The last day of my dietetic internship has arrived! It’s been about a year since I quit my job, embarked upon a very long journey of studying, clinical practice and lots of learning, and basically sold my soul to the student loan Gods (i.e., Uncle Sam).
When I started the internship, I had some doubts about whether I’d actually be ready to be an RD when all was said and done. I have this ongoing problem with doubting myself and my abilities, and sometimes my confidence isn’t the greatest. When the internship started last January, I remember wondering what if I screw things up? Or don’t “get it”? What the hell am I doing, quitting a decent-paying job and wracking up six figures of debt??
trading in business casual for all day everyday yoga pants was not so terrible
But you never know unless you try, and going into the internship I also knew (and loved) that there was no turning back – I was doing this thing. Soon I had so much work and studying to do there was no time for doubt and silly questions like those anyways. When I began my clinical rotations at the hospital, everything just clicked. I loved everything I did, from talking to patients, physicians, reading charts, labs, outlining nutrition care plans, researching information on various medical nutrition therapies and learning from my preceptors. And the notion that I could actually do all of those things for a living? Amazing.
Even better, I’m actually pretty confident that I’m good at this stuff. I’ve gotten great feedback and evaluations throughout the internship (yes, I am tooting my own horn), and feel good about practicing as an RD in a lot of different environments with various patients/conditions/disease states.
There’s something about the thing you’ve worked for and wanted to happen for so long (5+ years, to be exact) actually happening that is extremely intimidating, exciting and overwhelming. I’m really glad and proud to have made it through the internship, but am going to save the real excitement for when I find a job and can actually start working as an RD. Which will hopefully be sooner rather than later…
Still no running going on in these parts, but I think the Achilles is slowly starting to heal. Some days will go by with very minimal pain, and some days it’ll be a bit more annoying. I think I’m doing everything I can to help it get better, it’s just the whole being patient thing I kind of suck at.
another free pair of shoes taunting me
I’ve been a cross training fool this week, which is definitely helping to keep me sane but still doesn’t have the same effect as running. Here’s a sampling of the new routine:
- Monday, Tuesday, Thursday, Friday: 30 minutes elliptical, 45 minute spin class (three of the classes with Lindsay!), lifting, corework, stretching and PT
- Wednesday: 40 minutes elliptical, 35 minute spinning on my own, corework, stretching and PT
Yeah. I’m already pretty bored with it, although perhaps Lindsay and I should start some sort of injured runners spin club?

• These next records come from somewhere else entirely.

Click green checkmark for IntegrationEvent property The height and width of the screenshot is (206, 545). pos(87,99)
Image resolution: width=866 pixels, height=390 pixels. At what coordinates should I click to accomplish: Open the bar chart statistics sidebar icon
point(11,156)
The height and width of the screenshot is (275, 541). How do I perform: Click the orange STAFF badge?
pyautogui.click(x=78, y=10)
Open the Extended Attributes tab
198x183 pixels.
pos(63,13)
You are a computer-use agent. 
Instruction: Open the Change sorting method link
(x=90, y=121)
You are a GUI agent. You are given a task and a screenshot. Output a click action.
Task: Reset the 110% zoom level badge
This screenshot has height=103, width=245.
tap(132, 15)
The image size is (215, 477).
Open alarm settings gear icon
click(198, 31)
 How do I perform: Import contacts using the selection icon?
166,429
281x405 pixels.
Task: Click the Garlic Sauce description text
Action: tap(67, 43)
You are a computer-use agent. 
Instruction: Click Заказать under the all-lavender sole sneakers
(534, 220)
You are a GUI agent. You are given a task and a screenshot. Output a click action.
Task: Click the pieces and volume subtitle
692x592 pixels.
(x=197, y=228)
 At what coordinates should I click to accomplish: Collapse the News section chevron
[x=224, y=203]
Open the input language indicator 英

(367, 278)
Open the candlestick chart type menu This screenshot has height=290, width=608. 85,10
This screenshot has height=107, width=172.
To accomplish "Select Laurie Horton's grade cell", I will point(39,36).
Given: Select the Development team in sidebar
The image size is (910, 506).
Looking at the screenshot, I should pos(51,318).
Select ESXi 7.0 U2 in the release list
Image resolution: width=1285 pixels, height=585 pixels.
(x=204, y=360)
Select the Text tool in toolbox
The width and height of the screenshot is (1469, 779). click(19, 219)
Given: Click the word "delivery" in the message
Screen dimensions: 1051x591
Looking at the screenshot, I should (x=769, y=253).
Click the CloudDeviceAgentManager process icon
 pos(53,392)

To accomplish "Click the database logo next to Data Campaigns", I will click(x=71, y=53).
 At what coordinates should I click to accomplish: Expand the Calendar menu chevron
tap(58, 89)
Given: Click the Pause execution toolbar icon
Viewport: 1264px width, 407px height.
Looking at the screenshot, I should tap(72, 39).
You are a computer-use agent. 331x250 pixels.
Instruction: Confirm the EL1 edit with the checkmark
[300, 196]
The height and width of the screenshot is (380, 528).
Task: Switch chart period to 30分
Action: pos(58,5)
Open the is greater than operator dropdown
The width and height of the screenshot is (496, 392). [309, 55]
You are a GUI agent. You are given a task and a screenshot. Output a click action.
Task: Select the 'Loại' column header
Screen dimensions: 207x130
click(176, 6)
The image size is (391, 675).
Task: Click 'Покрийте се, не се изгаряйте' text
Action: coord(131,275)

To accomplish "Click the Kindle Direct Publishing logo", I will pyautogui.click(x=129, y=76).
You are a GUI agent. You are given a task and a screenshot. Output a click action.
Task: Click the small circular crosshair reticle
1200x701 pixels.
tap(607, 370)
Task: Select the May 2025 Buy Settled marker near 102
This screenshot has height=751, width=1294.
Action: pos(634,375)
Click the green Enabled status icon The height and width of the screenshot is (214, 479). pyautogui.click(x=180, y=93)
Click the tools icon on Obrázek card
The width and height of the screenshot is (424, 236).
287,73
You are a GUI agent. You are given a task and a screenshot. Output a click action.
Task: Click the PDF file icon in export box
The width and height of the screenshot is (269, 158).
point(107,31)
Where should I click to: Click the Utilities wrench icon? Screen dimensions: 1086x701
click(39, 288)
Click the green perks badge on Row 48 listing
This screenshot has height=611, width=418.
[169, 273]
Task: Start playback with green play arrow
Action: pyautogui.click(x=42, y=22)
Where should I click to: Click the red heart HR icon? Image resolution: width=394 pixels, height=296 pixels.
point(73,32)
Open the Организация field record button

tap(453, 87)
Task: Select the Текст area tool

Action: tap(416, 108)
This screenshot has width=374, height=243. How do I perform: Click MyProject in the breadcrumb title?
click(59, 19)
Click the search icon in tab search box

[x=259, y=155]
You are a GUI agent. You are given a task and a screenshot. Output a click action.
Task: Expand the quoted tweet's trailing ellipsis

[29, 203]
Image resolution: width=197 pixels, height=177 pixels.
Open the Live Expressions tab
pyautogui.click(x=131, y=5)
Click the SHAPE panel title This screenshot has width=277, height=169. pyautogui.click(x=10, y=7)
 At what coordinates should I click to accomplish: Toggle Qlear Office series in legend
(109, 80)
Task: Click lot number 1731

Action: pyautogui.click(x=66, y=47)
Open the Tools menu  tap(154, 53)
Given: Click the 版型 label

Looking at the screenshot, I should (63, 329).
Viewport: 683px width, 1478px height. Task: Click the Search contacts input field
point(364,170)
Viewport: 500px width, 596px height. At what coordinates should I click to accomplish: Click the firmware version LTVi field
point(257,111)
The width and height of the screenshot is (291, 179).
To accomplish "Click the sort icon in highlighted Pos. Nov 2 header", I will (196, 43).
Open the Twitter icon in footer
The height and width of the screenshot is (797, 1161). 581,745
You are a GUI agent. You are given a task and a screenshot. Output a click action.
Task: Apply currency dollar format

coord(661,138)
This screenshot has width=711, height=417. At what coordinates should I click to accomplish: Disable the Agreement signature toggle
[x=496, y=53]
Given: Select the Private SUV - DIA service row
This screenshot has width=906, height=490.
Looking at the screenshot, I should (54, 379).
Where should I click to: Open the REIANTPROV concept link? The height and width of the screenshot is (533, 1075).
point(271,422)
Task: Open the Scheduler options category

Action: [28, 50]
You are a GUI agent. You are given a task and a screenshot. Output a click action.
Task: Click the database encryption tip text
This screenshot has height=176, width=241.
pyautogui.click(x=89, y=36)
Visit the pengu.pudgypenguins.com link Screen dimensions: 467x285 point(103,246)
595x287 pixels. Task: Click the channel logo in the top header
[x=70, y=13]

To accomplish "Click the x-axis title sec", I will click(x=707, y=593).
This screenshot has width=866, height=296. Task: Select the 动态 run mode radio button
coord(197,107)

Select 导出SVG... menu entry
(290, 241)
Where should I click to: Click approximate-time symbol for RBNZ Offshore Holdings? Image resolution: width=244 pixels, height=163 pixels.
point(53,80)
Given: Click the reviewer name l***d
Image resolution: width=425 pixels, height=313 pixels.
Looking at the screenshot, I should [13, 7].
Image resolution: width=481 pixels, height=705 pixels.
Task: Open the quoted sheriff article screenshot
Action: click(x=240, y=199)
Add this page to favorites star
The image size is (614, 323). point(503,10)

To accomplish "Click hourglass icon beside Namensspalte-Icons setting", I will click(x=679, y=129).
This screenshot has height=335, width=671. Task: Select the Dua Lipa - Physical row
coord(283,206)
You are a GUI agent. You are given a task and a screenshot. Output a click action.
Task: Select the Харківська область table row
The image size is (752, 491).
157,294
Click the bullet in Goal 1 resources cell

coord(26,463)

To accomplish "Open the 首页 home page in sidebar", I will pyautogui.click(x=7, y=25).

I’ve been trying to do 60 – 80 minutes of activity thinking that’s what I’d be doing if I were running, but RUNNING IS JUST SO MUCH BETTER.
It’s funny how these two things – the injury and the internship ending – are happening at the same time. Both make me incredibly anxious and question the future, even if one future is only a race or two and the other a bit more serious/life depending. But with either, all I can do is keep working my ass off – towards recovery/healing by resting, doing PT and going to Dr. Levine and towards finding a job by applying and applying (and applying) and working with the connections I’ve managed to establish over the years. A little “hope for the best” can’t hurt either, yeah?
Question: How did you nab your current job? Any tips? Do you have any fun cross training routines/ideas for the injured?